• [TEXT UNDER STUDY]
Segment Open

Reefkeeping Basics by Greg Taylor

Everything You Always Wanted to Know About Sumps, Part II

When writing Part I of this article, which described how sumps work and why sumps are such a popular part of reef aquariums, I didn't expect the subject to be quite so broad. My initial expectations were that one further article would complete my coverage of the topic. However, after compiling all the feedback from the first article and completing the research for the follow-up, I discovered that the information remaining to be covered couldn't be shoehorned into one article. The remaining articles in this series will progressively delve deeper into the design and concept of the sump and provide some techniques on how to avoid some of the common pitfalls when planning and assembling a system. If you have feedback or would like to see specific subjects covered in upcoming articles, please provide feedback in my author forum.

Although this series is far from an attempt at a comprehensive documentation on the subject, it would take a rather thick book to cover it properly. The intent of this series of articles is to provide a starting point and some basic "rules of thumb" to keep in mind in designing a system, or adding a sump to an existing aquarium.

When designing a sump for your aquarium, the size, shape, and material chosen should be carefully considered. While many of these parameters will be determined by the physical constraints of the installation, others will be determined by the expense you wish to incur.


The general rule of thumb for the "ideal" sump volume is "as big as possible." Of course, there are some realistic constraints that must be applied. Normally, those constraints are based on the size of the area in which the sump will be installed. I've also heard a rumor that not everyone puts every dollar they earn into their reef aquarium, so perhaps there may be monetary issues for some as well.

If a typical installation is planned that locates the sump under the aquarium stand, then the useable area under the stand will dictate how large the sump can be. When measuring the available space for a sump under the stand, don't forget to take into account any space that will be taken up by other equipment such as external pumps and chillers. Avoid squeezing too much into this area, if possible, as it's best to leave plenty of room to maneuver around the sump. Equipment that is difficult to work on leads to an avoidance of fixing minor problems and doing regular maintenance which, in turn, results in major problems or unnecessary equipment failures.

So, bigger does not necessarily mean better. While the rule of thumb above states to provide a sump that's "as big as possible," there are some other considerations to bear in mind. In the previous article I mentioned that there are many benefits to increasing the total water volume in the system. However, it must also be noted that there are some minor detriments to that concept as well. A larger water volume also means that larger or more powerful equipment must be provided, such as heaters, chillers, protein skimmers, and UV sterilizers, all of which may impact budget constraints on the project.

Segment Closed

• [PROVIDED MATERIAL]
Segment Open

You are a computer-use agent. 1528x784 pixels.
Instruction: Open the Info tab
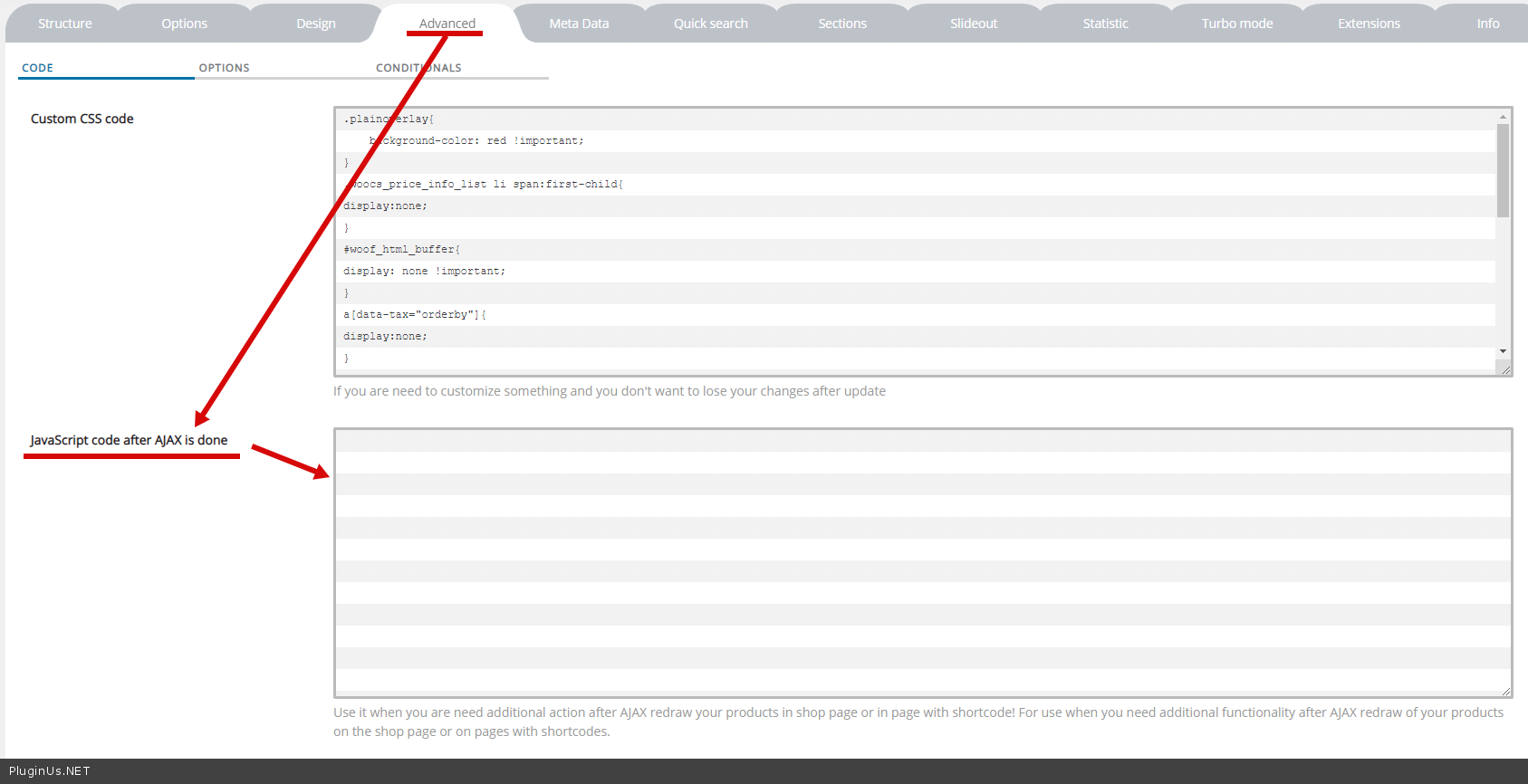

Segment Closed

• [TASKS TO PERFORM]
1. According to the sump article, what is the general rule of thumb for the "ideal" sump volume?
2. Condense the paragraph of the sump article beginning "If a typical installation is planned" into a shorter version that keeps its main facts.
3. Rewrite the passage of the sump article starting at "Although this series" and ending at "an existing aquarium.", replacing "thick book" with "lengthy volume".
Base every response solely on the sump article.

• [EXPECTED OUTPUTS]
1. The ideal sump volume is "as big as possible."

2. When the sump sits under the aquarium stand, the usable space there limits its size. That space must also hold equipment such as external pumps and chillers. Leave ample room to work around the sump, because equipment that is hard to reach discourages minor repairs and regular maintenance. This leads to major problems or unnecessary equipment failures.

3.
Although this series is far from an attempt at a comprehensive documentation on the subject, it would take a rather lengthy volume to cover it properly. The intent of this series of articles is to provide a starting point and some basic "rules of thumb" to keep in mind in designing a system, or adding a sump to an existing aquarium.